## [PROMPT]
Give again, word for word, each line below starting at the one that contains "Products (38, 141)" and ending at the one that contains "History (172, 228)".

(Collected data)
###

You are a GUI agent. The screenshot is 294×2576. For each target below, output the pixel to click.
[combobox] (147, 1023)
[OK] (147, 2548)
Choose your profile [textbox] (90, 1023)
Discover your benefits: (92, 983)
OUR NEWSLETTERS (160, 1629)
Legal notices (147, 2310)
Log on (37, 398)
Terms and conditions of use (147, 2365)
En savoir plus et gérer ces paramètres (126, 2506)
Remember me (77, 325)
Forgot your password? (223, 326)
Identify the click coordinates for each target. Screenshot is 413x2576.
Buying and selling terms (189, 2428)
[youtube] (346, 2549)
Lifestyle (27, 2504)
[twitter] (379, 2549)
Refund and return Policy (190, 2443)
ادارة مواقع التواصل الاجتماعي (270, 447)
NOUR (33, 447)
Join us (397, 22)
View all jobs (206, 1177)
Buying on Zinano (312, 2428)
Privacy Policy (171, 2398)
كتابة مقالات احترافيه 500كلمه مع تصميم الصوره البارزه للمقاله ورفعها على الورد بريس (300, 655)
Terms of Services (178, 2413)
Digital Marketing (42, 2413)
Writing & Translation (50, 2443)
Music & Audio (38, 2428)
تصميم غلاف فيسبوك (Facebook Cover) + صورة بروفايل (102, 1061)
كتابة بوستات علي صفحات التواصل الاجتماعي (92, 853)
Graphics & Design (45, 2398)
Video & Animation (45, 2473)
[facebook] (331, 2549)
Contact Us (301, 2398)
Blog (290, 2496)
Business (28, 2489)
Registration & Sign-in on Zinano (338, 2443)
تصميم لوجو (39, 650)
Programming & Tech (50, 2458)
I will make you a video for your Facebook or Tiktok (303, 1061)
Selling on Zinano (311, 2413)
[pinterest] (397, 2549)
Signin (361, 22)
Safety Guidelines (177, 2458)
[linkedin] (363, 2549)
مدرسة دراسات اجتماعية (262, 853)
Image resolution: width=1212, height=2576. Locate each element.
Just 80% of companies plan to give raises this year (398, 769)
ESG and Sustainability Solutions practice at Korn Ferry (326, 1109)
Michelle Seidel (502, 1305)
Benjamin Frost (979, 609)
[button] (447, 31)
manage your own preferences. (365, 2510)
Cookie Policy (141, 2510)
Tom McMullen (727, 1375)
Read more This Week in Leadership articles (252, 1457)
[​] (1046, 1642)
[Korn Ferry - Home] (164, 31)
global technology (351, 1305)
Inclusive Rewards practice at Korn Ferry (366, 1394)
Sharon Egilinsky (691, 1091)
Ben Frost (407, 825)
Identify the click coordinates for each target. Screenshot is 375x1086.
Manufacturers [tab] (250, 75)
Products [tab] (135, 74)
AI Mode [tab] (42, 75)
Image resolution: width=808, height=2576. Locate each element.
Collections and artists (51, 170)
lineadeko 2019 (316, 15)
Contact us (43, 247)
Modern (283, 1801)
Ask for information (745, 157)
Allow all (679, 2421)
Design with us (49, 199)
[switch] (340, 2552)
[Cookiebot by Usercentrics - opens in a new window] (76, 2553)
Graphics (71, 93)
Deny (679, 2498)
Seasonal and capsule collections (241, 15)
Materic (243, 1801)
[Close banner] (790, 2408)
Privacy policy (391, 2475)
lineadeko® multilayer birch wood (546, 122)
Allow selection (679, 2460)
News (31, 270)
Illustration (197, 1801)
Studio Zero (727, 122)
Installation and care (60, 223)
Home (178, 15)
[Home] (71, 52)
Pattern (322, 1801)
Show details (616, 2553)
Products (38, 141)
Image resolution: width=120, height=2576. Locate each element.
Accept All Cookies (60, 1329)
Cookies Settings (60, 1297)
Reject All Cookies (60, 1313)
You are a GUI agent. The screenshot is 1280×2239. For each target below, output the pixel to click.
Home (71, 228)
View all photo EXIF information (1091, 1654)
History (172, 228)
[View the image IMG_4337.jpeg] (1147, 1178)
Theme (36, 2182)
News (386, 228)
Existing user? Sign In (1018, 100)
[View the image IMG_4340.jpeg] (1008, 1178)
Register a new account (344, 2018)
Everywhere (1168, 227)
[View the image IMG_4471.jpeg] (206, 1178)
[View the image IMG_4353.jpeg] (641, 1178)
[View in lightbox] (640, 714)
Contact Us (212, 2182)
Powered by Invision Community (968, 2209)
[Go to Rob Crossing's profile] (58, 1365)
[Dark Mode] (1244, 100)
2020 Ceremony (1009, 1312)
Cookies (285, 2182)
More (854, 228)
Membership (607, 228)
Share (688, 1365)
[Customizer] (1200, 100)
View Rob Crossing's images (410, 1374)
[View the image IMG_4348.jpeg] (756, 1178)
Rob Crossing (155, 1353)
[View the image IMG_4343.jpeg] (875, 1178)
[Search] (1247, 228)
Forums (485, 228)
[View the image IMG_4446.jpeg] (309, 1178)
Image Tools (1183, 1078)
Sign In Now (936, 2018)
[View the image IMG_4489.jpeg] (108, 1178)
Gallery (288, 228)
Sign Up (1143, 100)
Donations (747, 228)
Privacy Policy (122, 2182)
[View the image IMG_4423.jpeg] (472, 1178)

###

## [SOLUTION TO THE PROBLEM]
Products (38, 141)
Image resolution: width=120, height=2576. Locate each element.
Accept All Cookies (60, 1329)
Cookies Settings (60, 1297)
Reject All Cookies (60, 1313)
You are a GUI agent. The screenshot is 1280×2239. For each target below, output the pixel to click.
Home (71, 228)
View all photo EXIF information (1091, 1654)
History (172, 228)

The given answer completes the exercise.